4.2. The relation between preparatory factors and landside distribution
The Preparatory factors (mechanisms) are cumulative events, which are responsible for the landslide initiation. Preparatory factors are like slope angle, slope aspect, geological rock formation, lithological structure (Faults/ thrust), drainage alignment, road distance, and pattern of land use. Assessment of the event controlling parameters should be basis of a systematic inventory assist to create a database. This database established to the co-relation between landslide initiation and characterization of event controlling parameters in hilly terrain. The following event controlling parameters and landslides distribution are examined below:
4.2.1. Slope Angle
The slope angle is important parameter in the slope stability analysis (Lee and Min 2001). The direction of the slope angle affects the landslide initiation (Gupta et al. 1999). Slope gradient frequently used in preparing LHZ maps (Ercanoglu et al. 2004; Saha et al. 2005; Lee 2004; Yao et al. 2008; Nandi and Shakoor 2009; Yalcin et al. 2011). For the hazard zonation study, the slope map is prepared with the help of ASTER DEM image using GIS domain and the map is classified into eight slope categories (Fig. 3a) of the study area.

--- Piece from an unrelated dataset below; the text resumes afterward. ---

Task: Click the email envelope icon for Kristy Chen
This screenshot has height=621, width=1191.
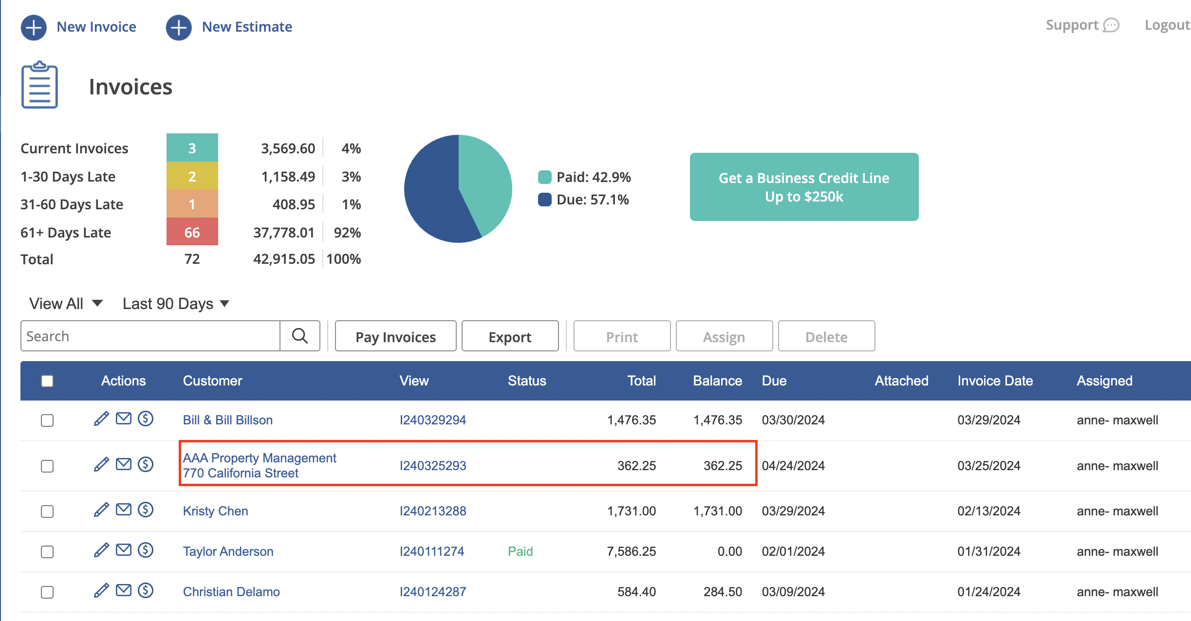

Based on the landslide data analysis (Fig. 6), most landslides (124) had occurred in 30˚ − 40˚ of the slope angle. The data analysis revealed that the in the 60˚ − 70˚ of the slope angle area the occurrence rate is 32.4%. The slope angle between 50˚ – 60˚zone is covered 12.5% occurrence rate which is second highest and 10˚ – 20˚ of the slope angle zone is found to have third highest frequency rate (11.6%) respectively. Landslide frequency Rate distribution of the study area is shown in Fig. 6.
4.2.2. Slope Aspect
Slope Aspect is another major event conditioning parameter, and several researchers has considered this parameter (Nagarajan et al. 1998; Yalcin et al. 2011; Pourghasemi et al. 2013; Ghosh et al. 2014). Various hydro-meteorological events like amount of sunshine, precipitation and the topographic condition of the area effect landslides initiation (Pourghasemi et al. 2013). High amount of rainfall received on the hillsides of the slope is correlated to capacity of filtration of the slope and may be controlled by different parameters such as topography of the slope, permeability of the rock structure, porosity, moisture retention, organic ingredients, land use, and climatic season (Pourghasemi et al. 2013). Maximum amount of rainfall is received on south facing hill slope of the Himalayan mountain terrain and much higher than the north facing slope (Ghosh et al. 2014). For this study, the slope aspect map is prepared to represent the relationship between aspect facing and occurrence of landslides. The slope aspect map classified with the help of ASTER DEM using aspect tools in ArcGIS platform. The aspect map classified nine classes (Fig. 3b) such as flat, northwest, west, southwest, south, southeast, east, northeast, and north.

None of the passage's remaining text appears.